A Tyrannical Taskmaster
Jobs was driven by a singularity of vision when it came to anything he had a hand in designing. Once he knew what it was he wanted, whether it was a photo for an ad campaign, the layout for an Apple Store, or a particular shade of blue for a computer, he wouldn’t stop until he’d got it just right. (Shortform note: A demanding, no-holds-barred leadership style can certainly produce positive results, such as when Pfizer CEO Albert Bourla drove his company to produce its Covid vaccine. However, it can also negatively impact productivity and morale. In The 21 Irrefutable Laws of Leadership, John Maxwell identifies serving and empowering the people you work with as vital characteristics of good leaders—traits where demanding CEOs like Jobs fall short.)
The intensity of Jobs’s creative vision, coupled with his lifelong desire for perfection, caused him to lead others with a very heavy hand, inadvertently creating many of the pitfalls that plagued his first tenure at Apple and at NeXT. Isaacson says that Jobs’s laser focus on minute details would often result in delays, cost increases, total redesigns, and overworked employees. Taken to extremes, his perfectionism led to ridiculous demands, such as that the NeXT computer be a perfect cube, regardless of its engineering needs.
Isaacson points out that Jobs’s need for control is what defined Apple’s stance in the debate between open and closed computer systems, which led to Microsoft’s greater market share. This same conflict resurfaced in the 2000s when Google released its open Android system to compete against the iPhone’s closed OS.

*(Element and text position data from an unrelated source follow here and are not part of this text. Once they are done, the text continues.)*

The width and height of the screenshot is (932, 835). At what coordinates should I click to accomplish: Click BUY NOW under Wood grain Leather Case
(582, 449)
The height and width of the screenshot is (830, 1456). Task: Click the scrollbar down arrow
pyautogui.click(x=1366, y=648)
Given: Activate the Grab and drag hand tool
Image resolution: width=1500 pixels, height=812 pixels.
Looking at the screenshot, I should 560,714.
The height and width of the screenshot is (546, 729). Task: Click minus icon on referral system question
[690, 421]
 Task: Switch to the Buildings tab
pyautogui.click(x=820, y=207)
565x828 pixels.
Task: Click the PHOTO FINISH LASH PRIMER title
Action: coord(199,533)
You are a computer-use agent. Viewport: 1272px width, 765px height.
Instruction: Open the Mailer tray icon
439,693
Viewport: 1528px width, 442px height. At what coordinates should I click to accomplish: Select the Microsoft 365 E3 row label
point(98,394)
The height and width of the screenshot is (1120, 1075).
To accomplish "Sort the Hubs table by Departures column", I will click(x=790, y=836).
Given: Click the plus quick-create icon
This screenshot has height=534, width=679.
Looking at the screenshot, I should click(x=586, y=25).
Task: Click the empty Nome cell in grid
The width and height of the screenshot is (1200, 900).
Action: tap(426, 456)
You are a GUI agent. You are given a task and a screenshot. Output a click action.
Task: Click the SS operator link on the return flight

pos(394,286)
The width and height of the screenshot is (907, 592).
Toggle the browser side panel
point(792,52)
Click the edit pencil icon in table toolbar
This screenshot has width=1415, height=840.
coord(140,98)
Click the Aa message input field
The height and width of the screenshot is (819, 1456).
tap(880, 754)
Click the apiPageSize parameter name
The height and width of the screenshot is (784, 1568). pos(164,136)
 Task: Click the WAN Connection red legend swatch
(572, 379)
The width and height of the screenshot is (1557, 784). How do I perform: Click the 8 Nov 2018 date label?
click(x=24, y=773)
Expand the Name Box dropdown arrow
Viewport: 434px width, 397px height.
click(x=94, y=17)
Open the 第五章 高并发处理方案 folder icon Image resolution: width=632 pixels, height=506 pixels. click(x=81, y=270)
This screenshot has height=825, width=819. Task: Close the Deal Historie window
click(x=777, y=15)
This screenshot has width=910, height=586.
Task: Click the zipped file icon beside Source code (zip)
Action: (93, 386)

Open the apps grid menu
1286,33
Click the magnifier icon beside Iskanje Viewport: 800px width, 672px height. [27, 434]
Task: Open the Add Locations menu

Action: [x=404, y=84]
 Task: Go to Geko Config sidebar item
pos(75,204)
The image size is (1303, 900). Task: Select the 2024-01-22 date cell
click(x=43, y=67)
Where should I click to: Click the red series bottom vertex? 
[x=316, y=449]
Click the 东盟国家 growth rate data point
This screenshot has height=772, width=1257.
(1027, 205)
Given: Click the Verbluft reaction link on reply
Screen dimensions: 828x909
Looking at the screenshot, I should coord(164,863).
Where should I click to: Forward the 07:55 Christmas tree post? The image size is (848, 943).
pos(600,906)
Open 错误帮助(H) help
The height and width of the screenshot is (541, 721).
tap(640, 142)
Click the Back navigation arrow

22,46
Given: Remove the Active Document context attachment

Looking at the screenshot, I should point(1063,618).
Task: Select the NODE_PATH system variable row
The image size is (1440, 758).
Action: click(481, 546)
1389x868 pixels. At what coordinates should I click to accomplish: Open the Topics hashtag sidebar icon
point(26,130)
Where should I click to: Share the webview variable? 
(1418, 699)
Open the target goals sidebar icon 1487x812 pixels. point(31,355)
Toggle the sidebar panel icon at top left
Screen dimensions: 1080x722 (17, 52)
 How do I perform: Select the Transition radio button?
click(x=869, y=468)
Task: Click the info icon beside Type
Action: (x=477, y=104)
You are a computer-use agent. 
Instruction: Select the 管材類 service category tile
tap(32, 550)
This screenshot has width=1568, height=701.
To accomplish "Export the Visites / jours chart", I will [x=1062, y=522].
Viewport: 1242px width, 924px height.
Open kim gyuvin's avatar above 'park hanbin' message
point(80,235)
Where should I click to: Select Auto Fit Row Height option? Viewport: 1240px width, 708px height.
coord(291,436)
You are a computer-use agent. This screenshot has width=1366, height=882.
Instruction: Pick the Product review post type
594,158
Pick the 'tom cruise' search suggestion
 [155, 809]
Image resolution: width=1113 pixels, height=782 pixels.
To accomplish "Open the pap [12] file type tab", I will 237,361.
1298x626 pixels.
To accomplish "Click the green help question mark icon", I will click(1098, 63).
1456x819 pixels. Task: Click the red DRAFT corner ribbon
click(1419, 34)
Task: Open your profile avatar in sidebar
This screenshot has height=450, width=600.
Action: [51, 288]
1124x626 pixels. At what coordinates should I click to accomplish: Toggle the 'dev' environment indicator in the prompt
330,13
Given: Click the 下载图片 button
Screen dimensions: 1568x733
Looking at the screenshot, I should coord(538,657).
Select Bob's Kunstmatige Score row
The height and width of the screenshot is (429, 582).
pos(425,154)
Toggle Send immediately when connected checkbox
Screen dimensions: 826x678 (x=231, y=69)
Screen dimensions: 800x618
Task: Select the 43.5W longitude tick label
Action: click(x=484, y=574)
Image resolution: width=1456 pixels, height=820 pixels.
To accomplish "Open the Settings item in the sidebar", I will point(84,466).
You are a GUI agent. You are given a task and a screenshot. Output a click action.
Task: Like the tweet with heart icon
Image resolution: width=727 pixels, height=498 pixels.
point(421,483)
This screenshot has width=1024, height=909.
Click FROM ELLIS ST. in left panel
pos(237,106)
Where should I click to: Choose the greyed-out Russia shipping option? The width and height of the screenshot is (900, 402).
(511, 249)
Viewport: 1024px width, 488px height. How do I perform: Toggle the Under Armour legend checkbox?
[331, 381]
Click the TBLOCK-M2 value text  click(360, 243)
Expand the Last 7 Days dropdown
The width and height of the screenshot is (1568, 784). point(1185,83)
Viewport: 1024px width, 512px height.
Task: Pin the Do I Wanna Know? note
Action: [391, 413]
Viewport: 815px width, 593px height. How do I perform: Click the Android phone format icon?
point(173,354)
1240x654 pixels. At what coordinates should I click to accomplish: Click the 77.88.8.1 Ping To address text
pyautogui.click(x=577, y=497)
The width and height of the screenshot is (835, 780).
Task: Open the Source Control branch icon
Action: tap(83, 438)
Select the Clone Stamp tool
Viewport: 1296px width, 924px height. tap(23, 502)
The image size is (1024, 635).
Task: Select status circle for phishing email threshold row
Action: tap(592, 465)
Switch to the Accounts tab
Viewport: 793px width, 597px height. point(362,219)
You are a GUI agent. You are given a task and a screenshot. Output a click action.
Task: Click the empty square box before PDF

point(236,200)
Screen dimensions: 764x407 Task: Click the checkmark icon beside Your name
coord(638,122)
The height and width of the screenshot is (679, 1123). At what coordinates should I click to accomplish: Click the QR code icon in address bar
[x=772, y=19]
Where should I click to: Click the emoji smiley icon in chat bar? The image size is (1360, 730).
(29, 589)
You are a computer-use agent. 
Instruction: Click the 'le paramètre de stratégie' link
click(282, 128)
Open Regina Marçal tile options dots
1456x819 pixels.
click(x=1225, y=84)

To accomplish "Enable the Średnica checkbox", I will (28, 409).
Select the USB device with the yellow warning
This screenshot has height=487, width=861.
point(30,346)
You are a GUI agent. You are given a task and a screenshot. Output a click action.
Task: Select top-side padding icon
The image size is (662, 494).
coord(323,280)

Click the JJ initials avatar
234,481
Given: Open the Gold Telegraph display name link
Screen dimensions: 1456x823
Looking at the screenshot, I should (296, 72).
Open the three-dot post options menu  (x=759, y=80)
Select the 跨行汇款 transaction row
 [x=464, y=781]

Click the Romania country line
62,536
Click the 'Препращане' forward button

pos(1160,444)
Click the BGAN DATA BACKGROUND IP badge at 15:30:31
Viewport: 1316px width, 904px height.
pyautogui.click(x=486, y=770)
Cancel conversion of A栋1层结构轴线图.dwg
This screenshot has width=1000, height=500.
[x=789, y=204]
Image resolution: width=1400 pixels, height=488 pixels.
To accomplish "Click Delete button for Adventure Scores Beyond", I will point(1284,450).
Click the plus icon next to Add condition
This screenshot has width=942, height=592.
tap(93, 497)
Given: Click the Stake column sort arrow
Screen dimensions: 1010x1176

While Jobs’s vision often led him to act as a dictator, his colleagues learned that they could challenge him if they had better ideas than his. (In fact, the team that designed the Macintosh instituted an annual award for the employee who pushed back against Jobs the best.) Many of the people who worked with Jobs grew into tougher, more visionary people themselves.
Despite Jobs’s often tyrannical behavior, he had a skill for fostering group collaboration. Many companies in the corporate world are fractured, split into divisions that compete against each other. Jobs would not let that happen, either at Pixar or at Apple. When Jobs designed a new building for Pixar, Isaacson says that he deliberately set it up so that teams working on different film projects weren’t segregated; they’d be forced to interact, even if by accident. At Apple, instead of having engineering, production, and marketing work on their facets of any project separate from each other, Jobs would insist that all divisions work in tandem, allowing for a cross-pollination of ideas.